Самолет был поврежден: лопасти винтов согнуты, вместо правого колеса опорой теперь служила непосредственно консоль крыла. В таком виде, с поднятым вверх крылом, самолет по инерции продолжал тихо скользить на взлетно-посадочной полосе аэродрома.

- Вот вам и третий «сюрприз» Поукера! - воскликнул штурман.

Я вышел из машины сам не свой: хорош первомайский подарок Родине! Взглянув на искалеченный, распластавшийся на земле самолет, я побрел прочь. Вины за собой не чувствовал никакой, а между тем получилась неприятность. Товарищи догнали меня, усадили в «виллис». Смутно помню, как это происходило, куда поехали.

- А что будет с самолетом? - спросил я, постепенно приходя в себя.

- Все в порядке! - успокоил меня Боря. - Американцы уже подцепили его тягачом, потащили чинить… Поставят на ноги - и полетим!

- Вряд ли полетим, - ответил я. - Уж скорей поплывем на пароходе. После таких приземлений не летают!

«Сюрприз» мистера Поукера! - вертелось у меня в голове. - А при чем здесь Поукер? Я командир корабля, я один и в ответе!»

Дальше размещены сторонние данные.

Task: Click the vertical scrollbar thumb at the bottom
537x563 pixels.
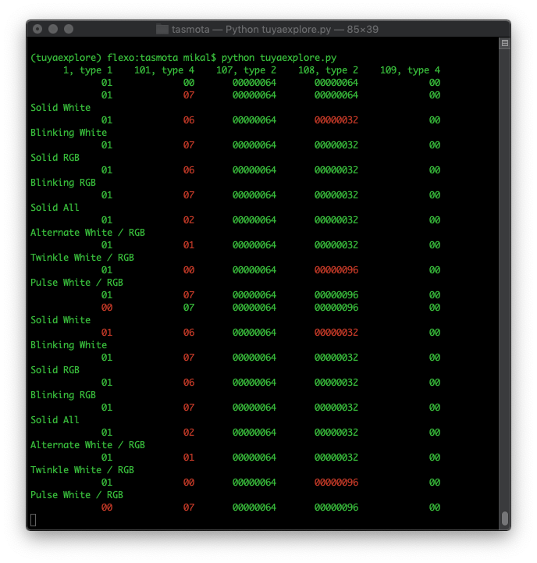Action: point(504,518)
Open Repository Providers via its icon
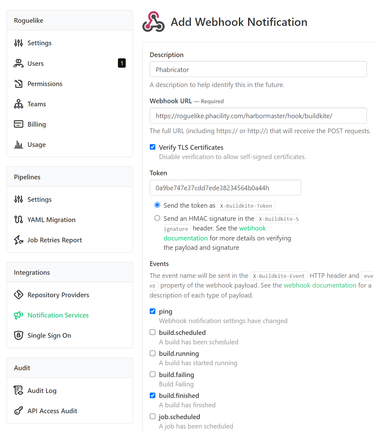Screen dimensions: 375x431 point(18,295)
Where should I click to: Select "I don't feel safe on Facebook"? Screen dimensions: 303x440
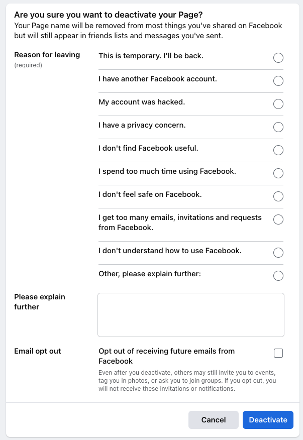click(278, 196)
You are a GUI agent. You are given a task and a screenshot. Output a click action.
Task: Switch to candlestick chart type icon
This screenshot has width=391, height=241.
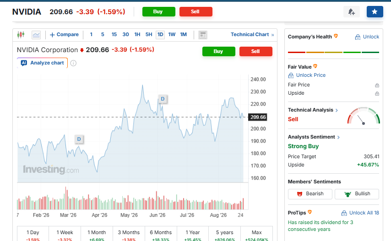pyautogui.click(x=21, y=35)
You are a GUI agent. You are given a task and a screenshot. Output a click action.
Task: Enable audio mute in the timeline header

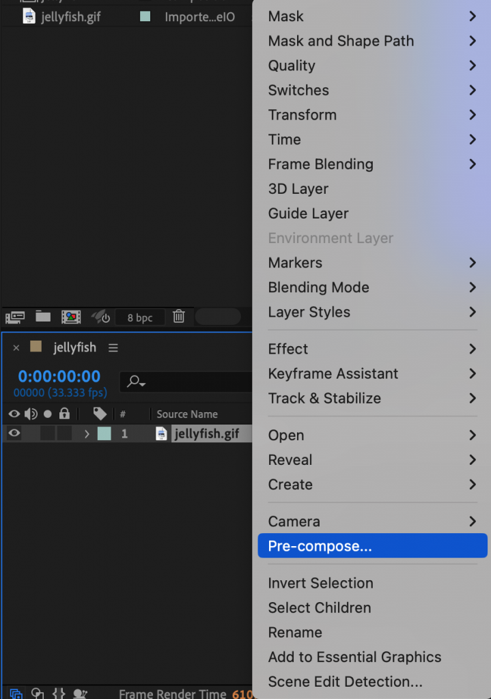tap(30, 413)
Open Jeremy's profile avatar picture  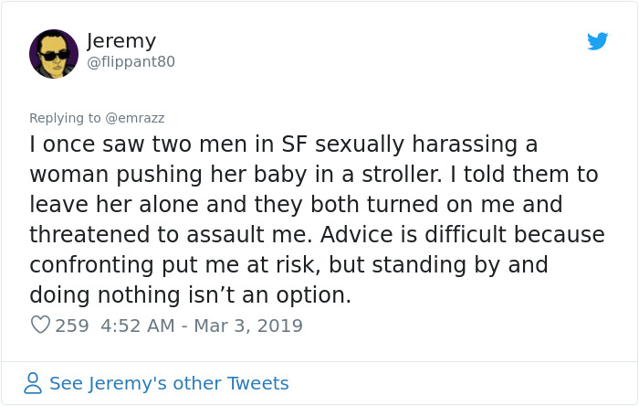click(54, 54)
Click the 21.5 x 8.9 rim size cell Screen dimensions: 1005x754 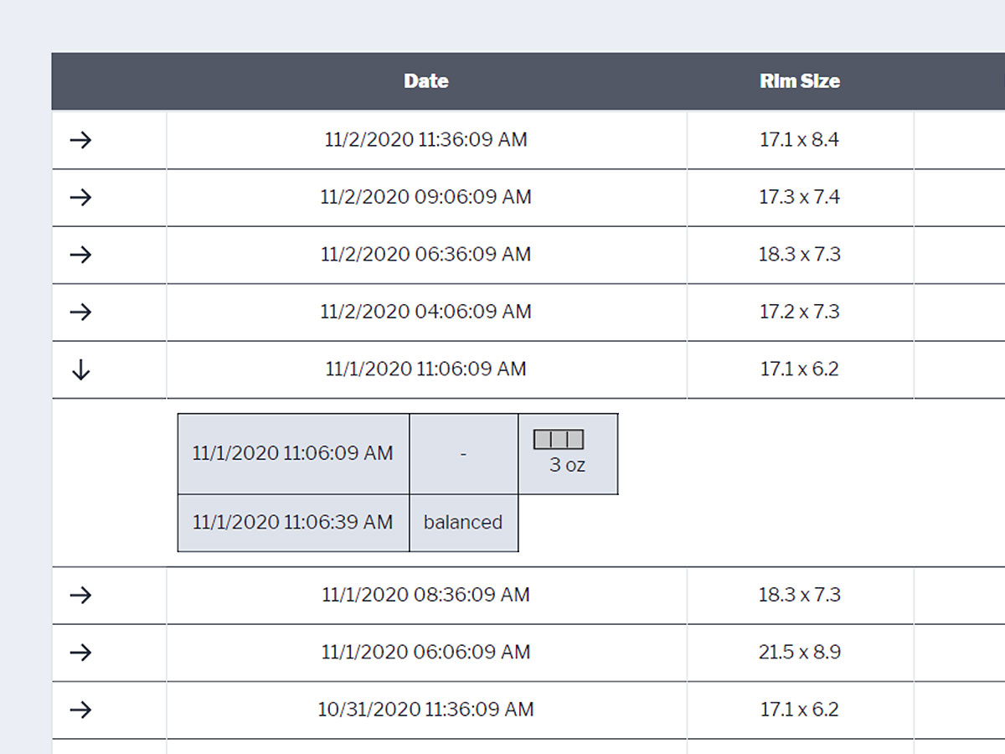[800, 653]
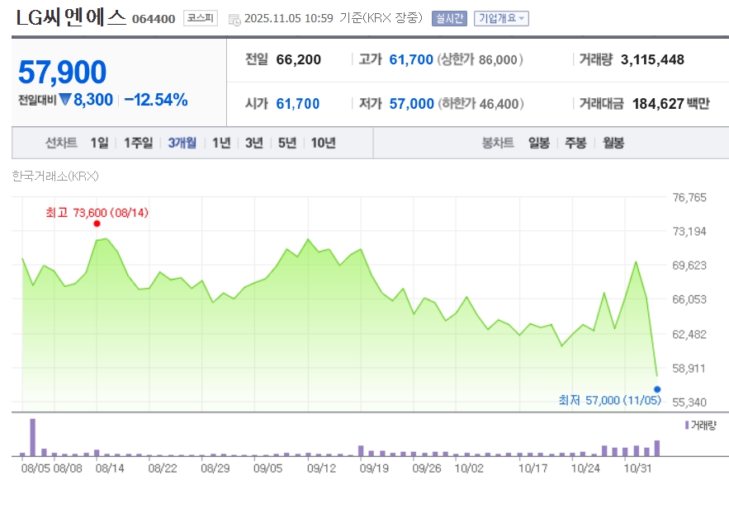Click the time icon beside the 2025.11.05 timestamp
Viewport: 729px width, 527px height.
(234, 19)
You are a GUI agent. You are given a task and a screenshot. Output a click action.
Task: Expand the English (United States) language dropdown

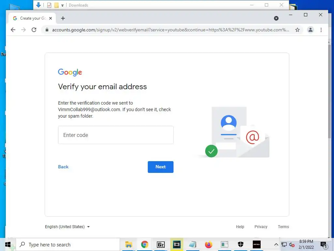[x=67, y=227]
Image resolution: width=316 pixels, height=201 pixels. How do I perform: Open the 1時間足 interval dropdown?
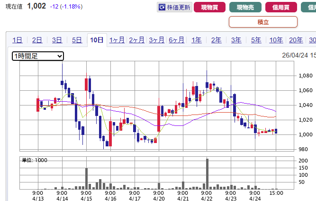[38, 56]
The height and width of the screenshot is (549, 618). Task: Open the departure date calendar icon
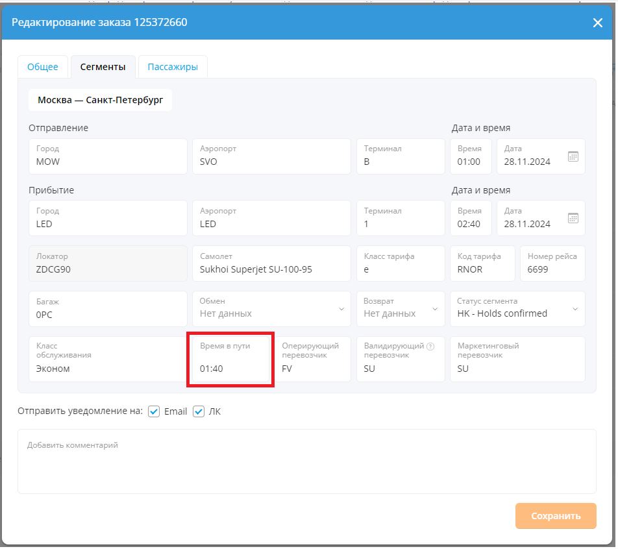tap(573, 156)
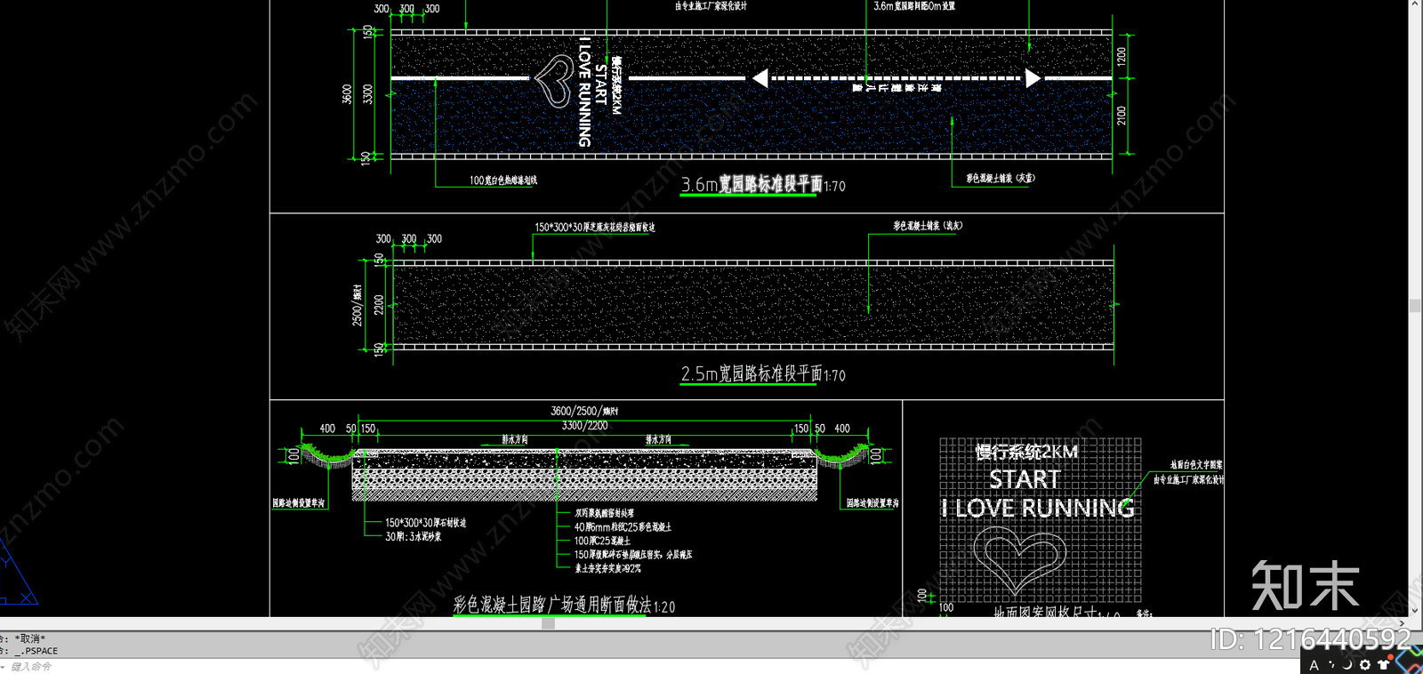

К вечеру на виллу, где нас поместили, прибыл переводчик, вручил мне акт аварийной комиссии. Комиссия утверждала, что авария произошла якобы потому, что пилот не справился с посадкой самолета на одном моторе в сложных условиях сильного ветра, в результате чего оказалось поломанным правое шасси и погнута консоль.

Такая односторонняя оценка аварии была неверна и несправедлива. Но мне и без того было тяжело. С полным безразличием встретил я этот акт и не сказал ни слова переводчику.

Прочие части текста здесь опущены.